Wednesday, November 01, 2006

Sante reviews HPL and Houellebecq

In this week's New York Review of Books, a none-too-generous review of HP Lovecraft's 'Tales' and an English translation of Michel Houellebecq's essay on the recluse of Providence, 'Contre le monde, contre la vie' ('H.P. Lovecraft. Against the world, against life' ). The author of the review is Luc Sante, the title "The Heroic Nerd".

The only truly positive thing Sante has to say about Lovecraft is that he had a flair for names (the names of Cthulhoid daemons, the nomenclature of New England places and people). Houellebecq's essay, perhaps the most interesting thing the French provocateur wrote and one of the most interesting analyses of the father of the cthulhu mythos, is for Sante no more than an 'idealized self-portrait' of Houellebecq.
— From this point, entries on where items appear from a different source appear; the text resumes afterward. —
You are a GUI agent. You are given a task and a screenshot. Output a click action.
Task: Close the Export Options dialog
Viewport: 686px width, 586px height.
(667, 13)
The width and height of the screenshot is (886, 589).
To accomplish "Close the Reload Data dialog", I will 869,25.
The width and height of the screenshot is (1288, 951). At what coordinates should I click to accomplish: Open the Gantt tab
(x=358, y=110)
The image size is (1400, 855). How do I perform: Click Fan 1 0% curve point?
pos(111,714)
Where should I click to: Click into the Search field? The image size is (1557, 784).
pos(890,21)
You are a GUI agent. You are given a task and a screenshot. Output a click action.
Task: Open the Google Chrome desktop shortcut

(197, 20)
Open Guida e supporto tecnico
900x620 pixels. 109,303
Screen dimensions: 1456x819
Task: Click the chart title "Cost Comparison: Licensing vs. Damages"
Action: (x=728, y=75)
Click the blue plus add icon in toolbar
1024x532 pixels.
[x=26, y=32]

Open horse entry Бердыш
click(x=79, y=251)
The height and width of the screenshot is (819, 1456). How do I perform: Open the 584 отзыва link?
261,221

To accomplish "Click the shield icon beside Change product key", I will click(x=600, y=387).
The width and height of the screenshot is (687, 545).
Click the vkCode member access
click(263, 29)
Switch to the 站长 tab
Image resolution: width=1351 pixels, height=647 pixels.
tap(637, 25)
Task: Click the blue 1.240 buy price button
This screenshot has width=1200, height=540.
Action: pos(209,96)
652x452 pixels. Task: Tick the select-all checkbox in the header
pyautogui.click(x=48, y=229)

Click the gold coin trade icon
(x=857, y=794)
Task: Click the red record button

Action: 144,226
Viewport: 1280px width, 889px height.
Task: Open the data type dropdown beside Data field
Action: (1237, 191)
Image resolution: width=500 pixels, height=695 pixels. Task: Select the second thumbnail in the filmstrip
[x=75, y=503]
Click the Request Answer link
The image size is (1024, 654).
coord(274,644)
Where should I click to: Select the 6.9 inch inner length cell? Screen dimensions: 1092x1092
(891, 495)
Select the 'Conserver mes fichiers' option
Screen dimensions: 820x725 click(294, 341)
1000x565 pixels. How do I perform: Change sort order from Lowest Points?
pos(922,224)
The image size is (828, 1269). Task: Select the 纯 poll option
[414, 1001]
Sante's article is superficial, and does justice to neither Lovecraft nor Houellebecq.

Houellebecq's analysis of Lovecraft's oeuvre:
  • Lovecraft created a modern-day popular myth, like no other author has. His work is a 'dream generator'. Reading Lovecraft is, for Houellebecq, a ritual. Thus, the use of Lovecrafts tales is very different from the use of traditional literature and it's greatness as a cultural phenomenon cannot be gauged by the criteria that are usually applied to literature. Lovecraft is not a novelist in the traditional sense of the word (with regard to Lovecraft as a mythographer it might be said that the Providence recluse succeeded where the surrealists failed - a good subject for another post).
  • Lovecraft's conception of cosmic horror (or, perhaps more accurately, cosmic nihilism) and misanthropy have given his work a shape unique in world literature. His work agitates against the world and against life. Lovecrafts literature is in this regard uncompromising. His monsters are inhuman, and his worldview inhumane.
  • Lovecraft's descriptions of dream architecture are so powerful and unique, it has become possible to use speak of 'Lovecraftian' as an adjective to describe architecture. It is an architecture of the sacred, as it is based on a living and emotional conception of the world (to which I myself would like to add that Lovecraftian dream architecture is geared towards a Rimbaudian systematic derangement of the senses, and very far removed from Bataille's conception of architecture as delineated in the original Documents, i.e. the expressions of the authority to command and prohibit, geared towards social prudence. Lovecrafts architecture is architecture against architecture).
  • More than a writer with a flair for names, Lovecrafts is one of that rare group of novelists who take poetry as their point of departure. His proclamations of the universal presence of evil are beautiful prose poems.
A review of both Lovecrafts tales and Houellebecqs essay which does not at all adress these points and which limits itself to grudgingly acknowledging that Lovecraft has a flair for names, does not deserve to be taken seriously.

To say, as Luc Sante does, that the portrait of Lovecraft in 'HP Lovecraft. Against the world, against life' is an idealized self-portrait of Houellebecq is sheer nonsense:
  • As Houellebecq points out, sex and money play not even the slightest role in Lovecrafts work. Anyone who has read only a single work of fiction by Houellebecq knows that the opposite is true in the Frenchman's novels: these are obscene, and money and social status play a significant role.
  • Other than in Lovecrafts work, the sacred plays no role in Houellebecqs oeuvre.
  • Houellebecqs self-image as put forward in the media is as far from being a puritanic, WASP-aristocratic scholarly recluse as one can get.
  • Lovecraft's life is described by Houellebecq as a role model for those who want to fail at living - hardly an idealizing description.
Thus, the Sante essay is not really worth reading. I'm thinking of buying Joyce Carol Oates essay on Lovecraft, also published in the pages of the New York Review of Books, from that publications website in the hope that Oates essay offers more insight than Sante's.